*** DATASET EXTRACT ***
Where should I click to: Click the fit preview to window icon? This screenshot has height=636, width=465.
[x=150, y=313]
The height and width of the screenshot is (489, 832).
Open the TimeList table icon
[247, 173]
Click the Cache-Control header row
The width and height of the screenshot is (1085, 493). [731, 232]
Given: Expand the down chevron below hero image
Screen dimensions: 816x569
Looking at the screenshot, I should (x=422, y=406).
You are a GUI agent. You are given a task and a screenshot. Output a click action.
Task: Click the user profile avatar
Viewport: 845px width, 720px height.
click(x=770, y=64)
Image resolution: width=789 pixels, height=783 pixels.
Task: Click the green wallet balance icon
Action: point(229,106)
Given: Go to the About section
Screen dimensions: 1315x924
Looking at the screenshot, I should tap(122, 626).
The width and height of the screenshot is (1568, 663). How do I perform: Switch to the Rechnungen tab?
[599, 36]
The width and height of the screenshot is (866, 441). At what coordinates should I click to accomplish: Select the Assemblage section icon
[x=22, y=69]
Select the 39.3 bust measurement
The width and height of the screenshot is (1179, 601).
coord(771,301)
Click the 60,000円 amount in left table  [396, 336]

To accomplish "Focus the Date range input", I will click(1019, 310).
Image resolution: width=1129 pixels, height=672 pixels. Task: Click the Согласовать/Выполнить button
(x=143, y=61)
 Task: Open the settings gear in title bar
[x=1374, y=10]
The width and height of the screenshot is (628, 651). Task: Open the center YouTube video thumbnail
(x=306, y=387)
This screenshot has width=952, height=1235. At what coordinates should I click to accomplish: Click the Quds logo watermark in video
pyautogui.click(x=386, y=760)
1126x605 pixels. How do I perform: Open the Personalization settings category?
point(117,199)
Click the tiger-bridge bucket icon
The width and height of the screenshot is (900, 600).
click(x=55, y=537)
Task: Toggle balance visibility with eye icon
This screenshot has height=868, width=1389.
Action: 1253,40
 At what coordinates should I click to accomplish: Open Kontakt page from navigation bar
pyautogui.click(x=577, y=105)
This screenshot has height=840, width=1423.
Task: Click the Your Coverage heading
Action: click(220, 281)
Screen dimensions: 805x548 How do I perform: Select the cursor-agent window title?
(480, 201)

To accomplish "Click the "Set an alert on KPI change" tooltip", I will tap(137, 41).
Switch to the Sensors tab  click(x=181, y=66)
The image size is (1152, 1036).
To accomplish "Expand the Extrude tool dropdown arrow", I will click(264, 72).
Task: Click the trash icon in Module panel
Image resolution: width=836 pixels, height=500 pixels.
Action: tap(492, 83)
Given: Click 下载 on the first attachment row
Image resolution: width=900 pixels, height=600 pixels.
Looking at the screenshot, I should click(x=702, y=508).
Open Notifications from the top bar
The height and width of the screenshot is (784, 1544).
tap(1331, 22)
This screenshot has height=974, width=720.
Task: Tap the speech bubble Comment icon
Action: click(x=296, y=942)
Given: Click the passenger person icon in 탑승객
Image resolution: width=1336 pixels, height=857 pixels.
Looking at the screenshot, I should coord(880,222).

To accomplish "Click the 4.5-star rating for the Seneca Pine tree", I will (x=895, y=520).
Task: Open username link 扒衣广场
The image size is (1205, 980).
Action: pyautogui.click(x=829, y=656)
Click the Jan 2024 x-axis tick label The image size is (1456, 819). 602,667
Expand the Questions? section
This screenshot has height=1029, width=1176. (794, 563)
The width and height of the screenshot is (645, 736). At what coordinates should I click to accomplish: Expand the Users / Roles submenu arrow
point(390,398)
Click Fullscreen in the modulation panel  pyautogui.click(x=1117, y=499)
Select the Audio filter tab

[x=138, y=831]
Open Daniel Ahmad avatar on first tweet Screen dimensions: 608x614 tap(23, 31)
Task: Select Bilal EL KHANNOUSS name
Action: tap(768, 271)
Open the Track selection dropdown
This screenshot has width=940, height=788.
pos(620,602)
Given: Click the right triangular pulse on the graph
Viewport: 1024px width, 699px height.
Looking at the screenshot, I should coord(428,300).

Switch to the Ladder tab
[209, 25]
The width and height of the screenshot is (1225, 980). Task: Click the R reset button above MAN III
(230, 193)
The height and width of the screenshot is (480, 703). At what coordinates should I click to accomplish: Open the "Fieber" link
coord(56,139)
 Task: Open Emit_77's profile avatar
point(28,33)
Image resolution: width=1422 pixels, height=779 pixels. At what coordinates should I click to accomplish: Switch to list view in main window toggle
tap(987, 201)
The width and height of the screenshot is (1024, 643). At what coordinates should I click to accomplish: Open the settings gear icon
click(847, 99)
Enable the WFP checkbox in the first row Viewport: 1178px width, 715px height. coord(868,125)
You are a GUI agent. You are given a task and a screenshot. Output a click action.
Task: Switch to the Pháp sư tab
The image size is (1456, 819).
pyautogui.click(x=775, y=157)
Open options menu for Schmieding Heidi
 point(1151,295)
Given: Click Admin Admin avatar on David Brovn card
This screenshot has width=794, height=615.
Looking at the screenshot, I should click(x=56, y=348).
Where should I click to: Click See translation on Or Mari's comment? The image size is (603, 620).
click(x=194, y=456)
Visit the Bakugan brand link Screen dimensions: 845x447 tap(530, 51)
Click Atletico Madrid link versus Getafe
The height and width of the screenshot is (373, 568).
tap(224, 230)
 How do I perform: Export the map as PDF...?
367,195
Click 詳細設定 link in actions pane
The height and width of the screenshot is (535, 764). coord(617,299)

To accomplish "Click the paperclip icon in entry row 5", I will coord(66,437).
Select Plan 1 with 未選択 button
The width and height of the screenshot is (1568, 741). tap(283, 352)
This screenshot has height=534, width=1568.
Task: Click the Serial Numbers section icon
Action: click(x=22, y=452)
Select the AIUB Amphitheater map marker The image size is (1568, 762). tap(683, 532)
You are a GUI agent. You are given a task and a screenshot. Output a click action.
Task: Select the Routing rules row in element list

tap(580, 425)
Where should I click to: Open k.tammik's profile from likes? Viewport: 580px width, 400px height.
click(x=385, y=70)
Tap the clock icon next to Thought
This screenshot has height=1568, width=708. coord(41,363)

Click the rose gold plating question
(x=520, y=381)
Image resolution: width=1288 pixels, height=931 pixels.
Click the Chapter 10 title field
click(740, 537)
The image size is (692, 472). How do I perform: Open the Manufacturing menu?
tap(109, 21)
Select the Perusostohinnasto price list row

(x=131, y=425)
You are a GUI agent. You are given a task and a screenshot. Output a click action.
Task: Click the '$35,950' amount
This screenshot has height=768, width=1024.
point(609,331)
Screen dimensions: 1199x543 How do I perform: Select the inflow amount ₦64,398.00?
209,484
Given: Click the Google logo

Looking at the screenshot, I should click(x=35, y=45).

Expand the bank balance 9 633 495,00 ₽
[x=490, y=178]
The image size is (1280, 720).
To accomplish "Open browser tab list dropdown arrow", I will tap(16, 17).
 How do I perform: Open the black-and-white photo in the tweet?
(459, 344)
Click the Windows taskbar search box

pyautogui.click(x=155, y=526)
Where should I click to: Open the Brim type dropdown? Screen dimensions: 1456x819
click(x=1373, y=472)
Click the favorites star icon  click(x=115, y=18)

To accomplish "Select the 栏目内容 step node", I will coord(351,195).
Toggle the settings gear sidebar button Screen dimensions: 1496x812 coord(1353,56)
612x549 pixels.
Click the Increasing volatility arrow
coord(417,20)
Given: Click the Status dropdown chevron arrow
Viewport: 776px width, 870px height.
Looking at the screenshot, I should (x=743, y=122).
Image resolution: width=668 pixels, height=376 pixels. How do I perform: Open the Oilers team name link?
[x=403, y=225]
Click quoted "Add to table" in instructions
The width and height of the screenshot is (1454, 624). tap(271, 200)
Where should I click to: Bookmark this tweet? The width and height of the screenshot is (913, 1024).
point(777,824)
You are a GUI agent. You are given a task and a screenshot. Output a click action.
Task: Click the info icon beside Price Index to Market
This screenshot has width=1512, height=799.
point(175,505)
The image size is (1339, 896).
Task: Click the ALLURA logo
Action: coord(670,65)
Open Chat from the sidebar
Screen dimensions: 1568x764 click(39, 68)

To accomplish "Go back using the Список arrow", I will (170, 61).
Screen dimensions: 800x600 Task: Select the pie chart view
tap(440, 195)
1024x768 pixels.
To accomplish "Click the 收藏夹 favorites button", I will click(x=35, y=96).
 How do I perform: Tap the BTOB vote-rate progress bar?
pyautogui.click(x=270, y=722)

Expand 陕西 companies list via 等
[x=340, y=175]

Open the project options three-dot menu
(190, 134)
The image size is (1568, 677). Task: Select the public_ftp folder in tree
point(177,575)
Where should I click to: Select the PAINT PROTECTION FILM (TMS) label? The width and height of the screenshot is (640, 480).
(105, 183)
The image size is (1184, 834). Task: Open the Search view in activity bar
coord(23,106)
*** End of DATASET EXTRACT ***
• **REQUIRED WORK**: From the records above, repeat exactly the lines from the one with "Screen dimensions: 816x569" through the one with "Select the 39.3 bust measurement", both included.

• **ANSWER BELOW**:
Screen dimensions: 816x569
Looking at the screenshot, I should (x=422, y=406).
You are a GUI agent. You are given a task and a screenshot. Output a click action.
Task: Click the user profile avatar
Viewport: 845px width, 720px height.
click(x=770, y=64)
Image resolution: width=789 pixels, height=783 pixels.
Task: Click the green wallet balance icon
Action: point(229,106)
Given: Go to the About section
Screen dimensions: 1315x924
Looking at the screenshot, I should tap(122, 626).
The width and height of the screenshot is (1568, 663). How do I perform: Switch to the Rechnungen tab?
[599, 36]
The width and height of the screenshot is (866, 441). At what coordinates should I click to accomplish: Select the Assemblage section icon
[x=22, y=69]
Select the 39.3 bust measurement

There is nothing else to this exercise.